Sonu went to a private school so she rode home on a different bus. She was the only kid at her stop and she had to cross the street to get to her house. One day she was hit by a van. I remember hearing how she was propelled across the street from the strength of the impact. The man driving the van didn't stop for the school bus. He didn't even slow down. He was in one of those work vans that had the bumper sticker that said, "How's my driving?" and provided a phone number.

I was furious. I wanted to call that number. Sonu was being flown to the hospital in a helicopter. She was in critical condition.

I didn't know what to do that night. She had to live. Kids my age just didn't die so suddenly. I supposed I should just go to bed.

My mom woke me up. I have no idea what time it was. She told me that Sonu had died. I still didn't know what to do. How was I supposed to feel? Nothing seemed different. I figured that my world would turn up-side-down when I heard news like that. Nothing. I was just shocked.

Stunned silence eventually turned into tears. It was never the way they portray it in the movies...at least not for me. I didn't beat my fists on the floor and scream to the heavens. I just cried. Quietly. I felt bad. I didn't like Sonu all of the time. Was I allowed to be upset that she had died? I felt sad and I felt guilty.

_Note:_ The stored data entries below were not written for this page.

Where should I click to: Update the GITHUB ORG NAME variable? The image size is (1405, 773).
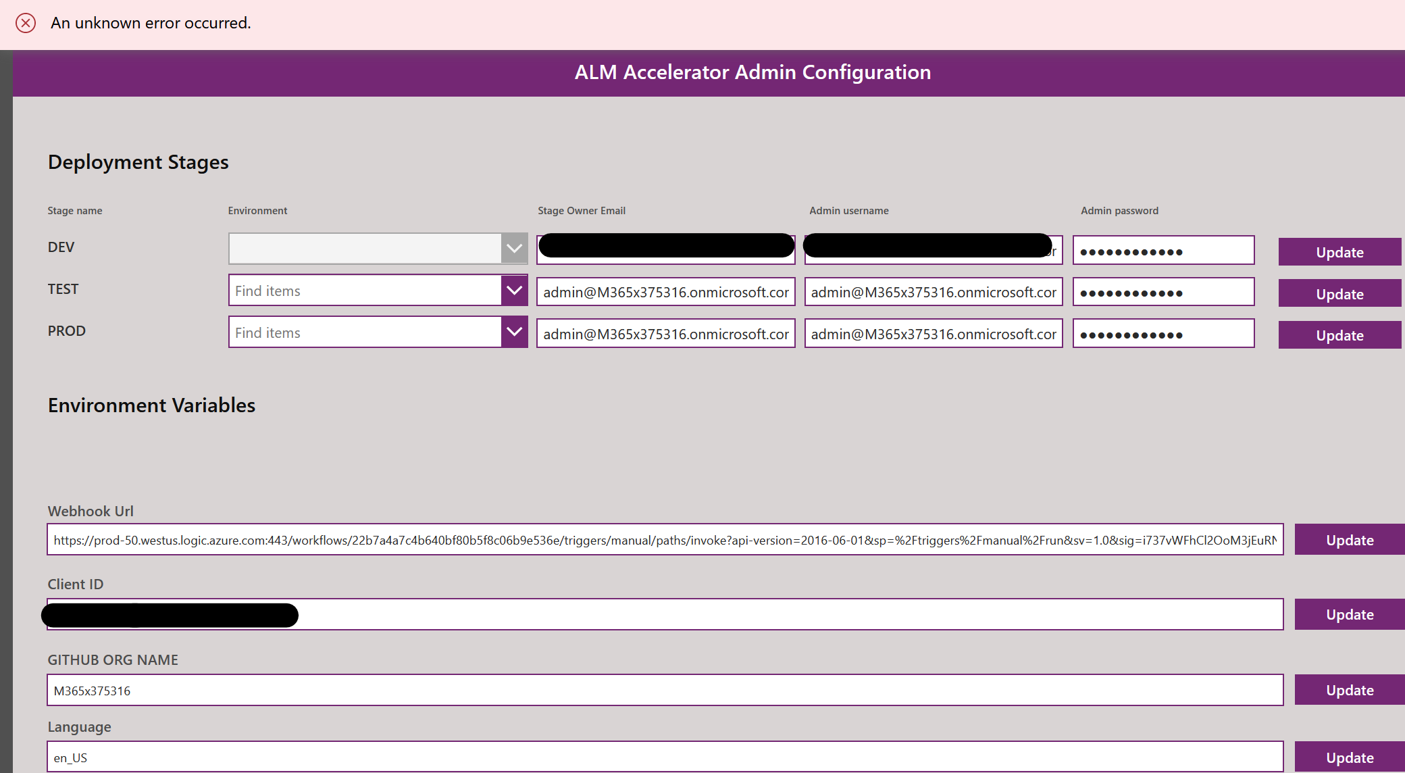coord(1348,689)
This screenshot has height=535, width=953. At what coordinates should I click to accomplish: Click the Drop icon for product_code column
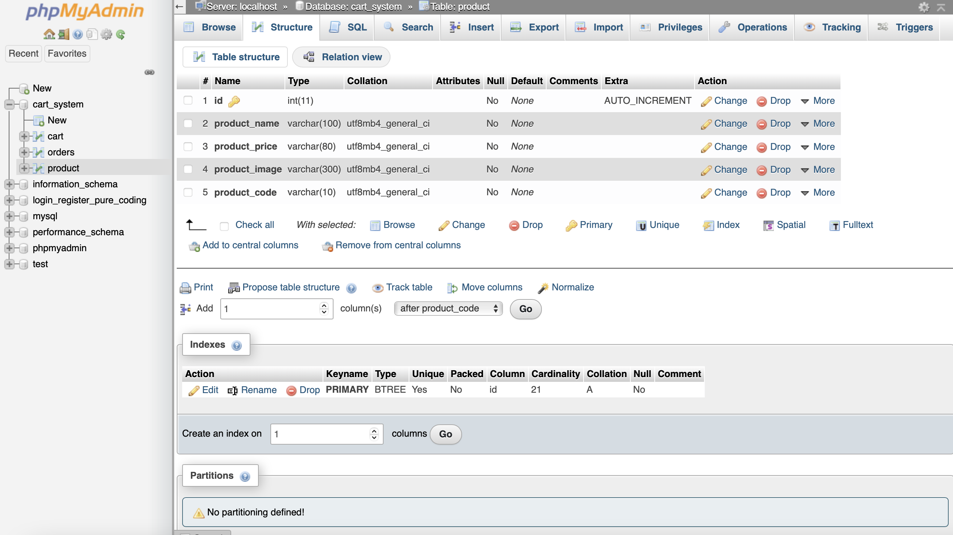click(x=761, y=193)
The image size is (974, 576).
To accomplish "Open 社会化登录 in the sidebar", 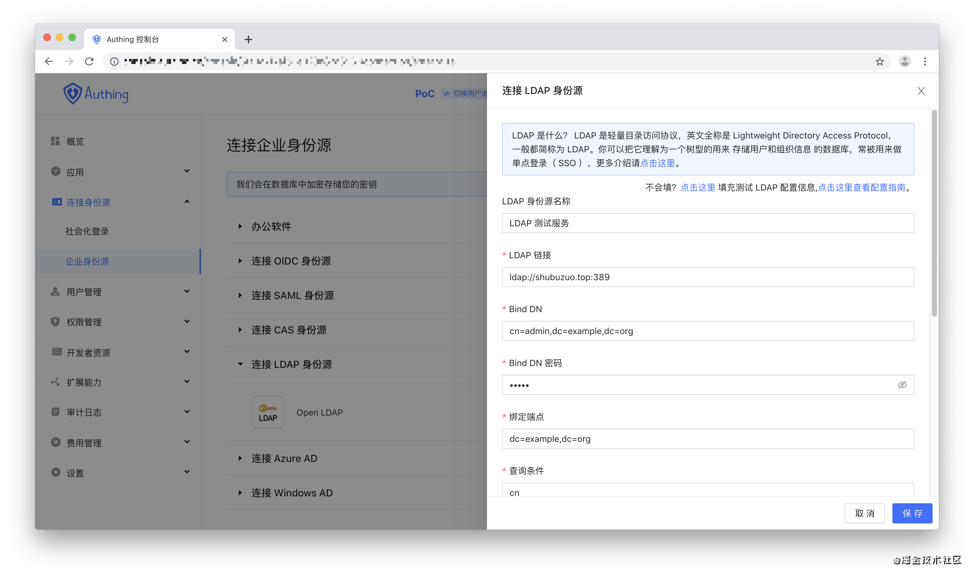I will (x=87, y=231).
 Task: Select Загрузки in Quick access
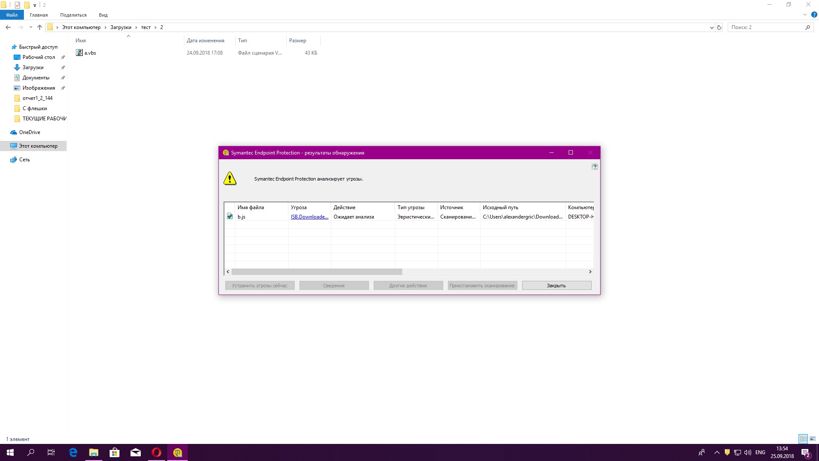tap(33, 67)
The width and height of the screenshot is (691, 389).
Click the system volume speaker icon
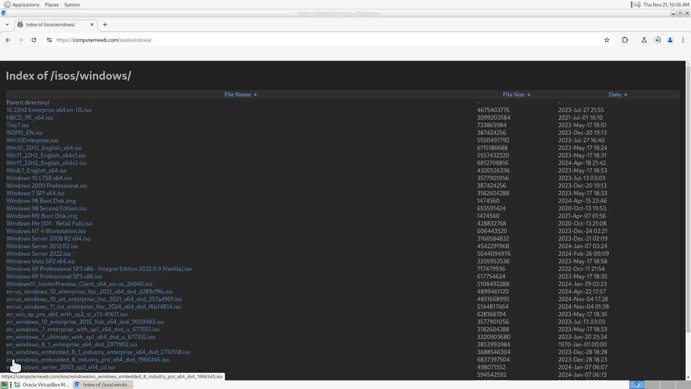(637, 5)
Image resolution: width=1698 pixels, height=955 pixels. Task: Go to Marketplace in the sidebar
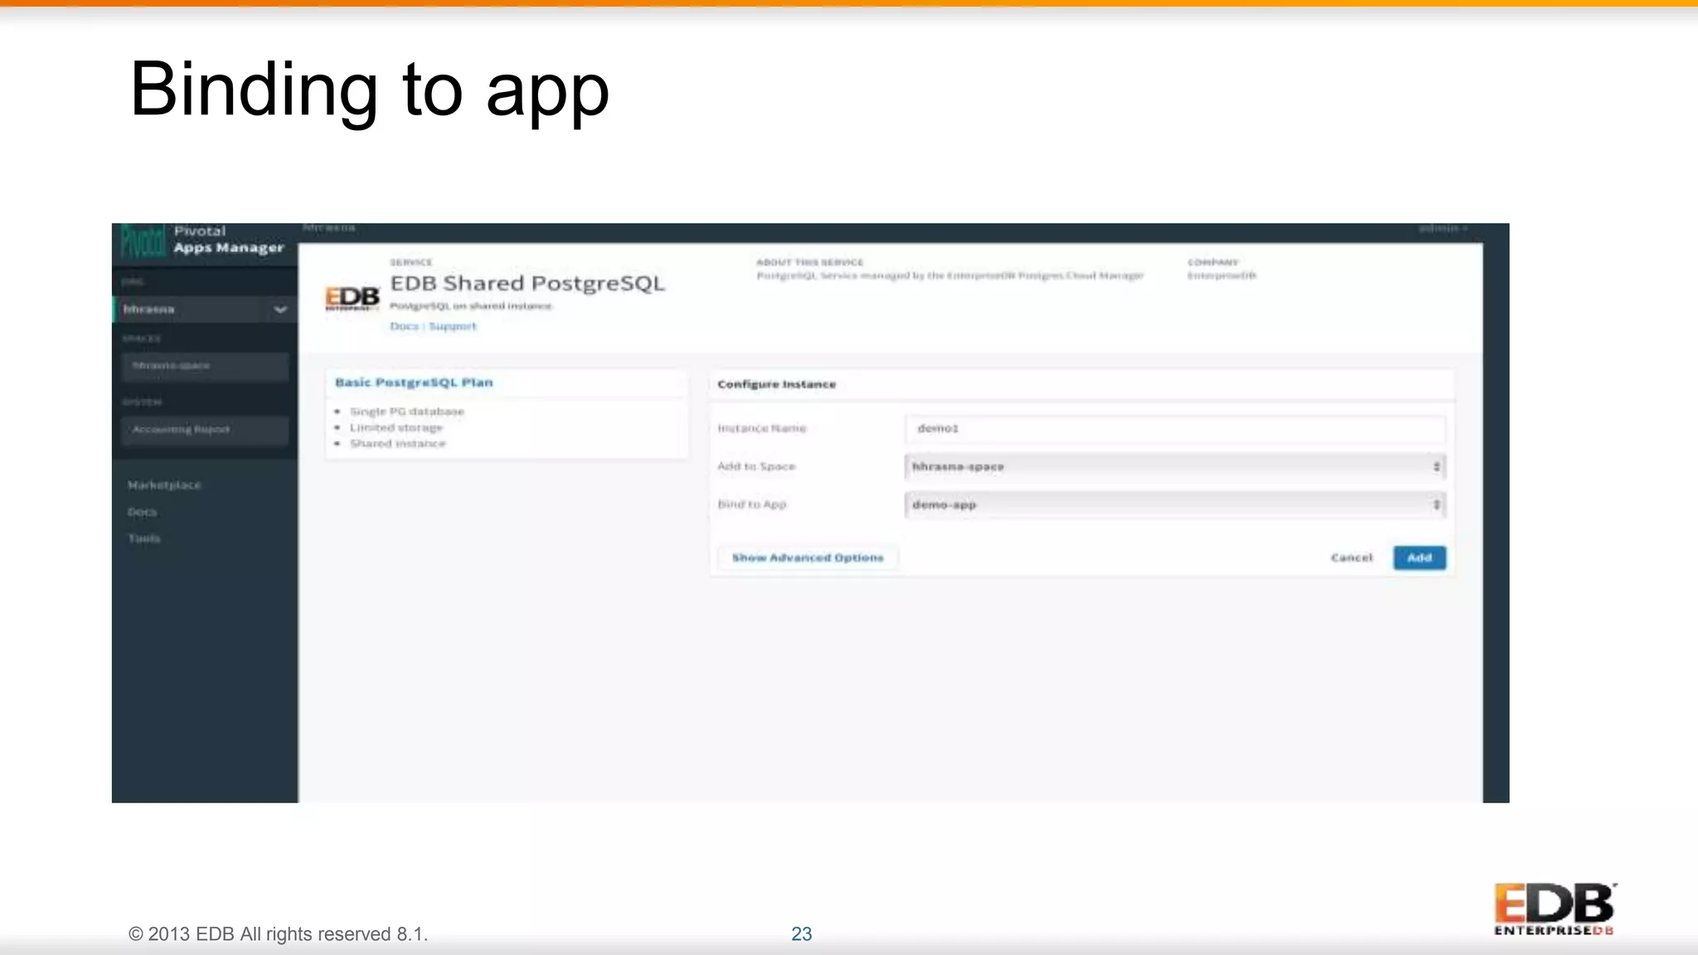click(164, 485)
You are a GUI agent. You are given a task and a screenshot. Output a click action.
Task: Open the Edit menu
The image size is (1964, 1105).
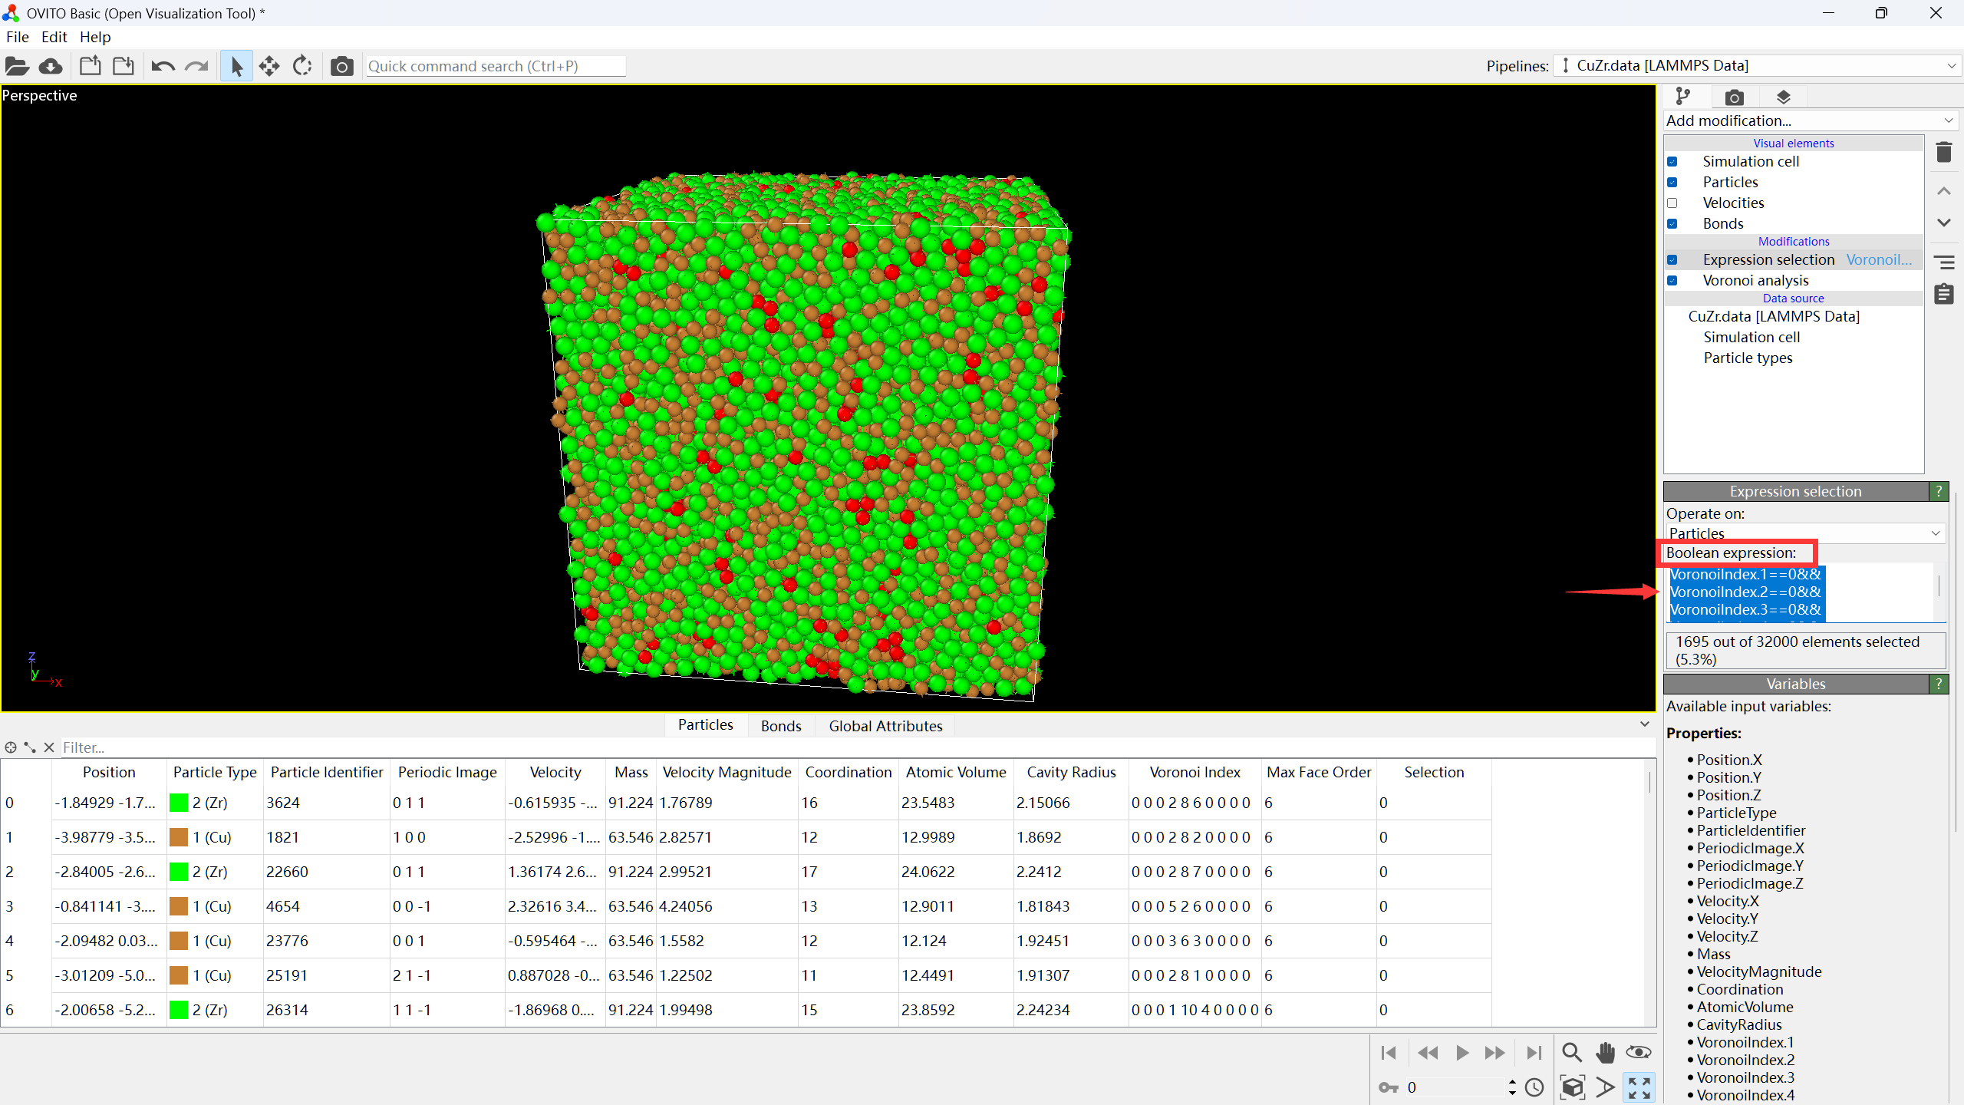54,37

The next day at school, the guidance counselor took my group of friends into her office to help us handle the grief. I felt guilty for getting out of class when she wasn't even my best friend. I was so upset though. What was going on? What was the right way to feel? How could I have ever thought anything bad about a girl who was dead?

We went to her wake. I went up to see the body. A lot of people were there and some were touching her. I wanted to touch her hand. It felt like a hand. She looked like Sonu. I found it hard to cry. Her parents were so nice. Why were they standing there talking with people? Shouldn't they be screaming and crying? They were crying, but it was so polite. Again, my image of the movies was shattered. They weren't hysterical. Such kind people they were to hold it together like that. How could I be more upset than they seemed? I wasn't. Not right then.

A few months later the neighborhood got together to plant a memorial garden. Her parents and baby sister moved away. I guessed that the memory was too hard for them. Maybe it was something else. I'll never forget it. And I'll never forget that damn bumper sticker.

Sunday, January 01, 2006

Mother's Lament

I promise that I will write more after I have returned to school for the spring semester. Until that time, please enjoy some lyrics that have had me chuckling for years.

Mother's Lament as performed by Cream in Disraeli Gears

"A mother was washing her baby one night;
The youngest of ten and a delicate mite.
The mother was poor and the baby was thin;
'Twas naught but a skeleton covered with skin.

The mother turned 'round for a soap off the rack.
She was only a moment but when she turned back
Her baby had gone, and in anguish she cried,
"Oh, where has my baby gone?" The angels replied:

Oh, your baby has gone down the plug hole.
Oh, your baby has gone down the plug.
The poor little thing was so skinny and thin,
He should have been washed in a jug, in a jug.

Your baby is perfectly happy;
He won't need a bath anymore.
He's a-muckin' about with the angels above,
Not lost but gone before."

I love this band. I have no idea where this came from. The only writing credit listed on the album is "traditional." Anyone know?